Why cannot the sharpest brains and most creative intellects be applied not to weaponry that can only be destructive, but to determining the cause of the quarrel and defusing it? What in fact is the cause for war with the Soviet Union? It is, as I see it, simply fear of each other, and when each of two parties fears attack the impulse is to knock the other fellow out before he can strike you.

It seems to me as obvious as daylight that we would be more usefully engaged in dismantling this fear than in devising ever more injurious means of arousing it. The Russians, with a long and painful experience of hostile invasion from the Mongols to Napoleon to the Germans in World War II, have a natural and understandable fear of enemy attack by the noncommunist world, whose focus they see in the United States, and not without reason, given the intemperate language and off-the-cuff weekend jokes of our chief of state. They think our technical science will someday produce the omnipotent weapon that will pierce their defenses. We fear that Communist subversion will gradually control neighboring and contiguous countries around our shores until we are encircled by a ring of revolutionary threat that can only be countered by making an end of the Soviet system at the center.

This phobia about red revolution is old and innate in a society of haves, and with far less reason than the Russians' fear of invasion.
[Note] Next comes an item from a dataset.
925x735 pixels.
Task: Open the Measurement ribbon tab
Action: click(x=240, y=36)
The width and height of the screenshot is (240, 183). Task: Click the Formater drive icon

It does not take a historian to recognize that social revolution as shown in the three major cases of the modern era, the French, the Russian, and the Chinese, grew out of the intolerable misery and oppression of the great mass of working people and that, as regards this condition, the US is as far from revolution in the Marxist sense as chocolate cake from green cheese. Not 47 or 147, or however many Communists Joe McCarthy claimed were hiding in the State Department, could make it happen if the social condition is not present. Why people on the right are so afraid of it and shake in their shoes at the least sign of socialist agitation in Central America seems to me evidence that we are not really as smart as some of us like to think.

Rather than continuing to tramp forward with blind confidence in technological hardware, should we not instead be summoning the most intelligent political minds equipped with a sense of realities to force into the open, if possible, some honest examination in human terms with the Russians of our mutual fears which might render them inoperative? We might even allay the tension upon discovering that there was in fact no imminent cause for conflict and that neither do we intend to foment a general attack upon them nor do they seriously intend, in other than theory, to conquer the world. If the best efforts of the best minds were applied to this end, surely it would be a safer and less expensive way to prevent war than risky experiments in games of deterrence.

The experts say you cannot talk to the Russians in human terms because they are too mistrustful and too tied in knots of Politburo directives. Yet Americans must find a way to reach them, for endless haggling over details of so-called disarmament may succeed in discarding or restricting some weapons but not the intentions behind the weapons, which is all that matters. If we cannot subdue the quarrel, we are getting nowhere, while relying on grandeur and excess of materiel could lead us to the same sad futility of the 14th-century portable town.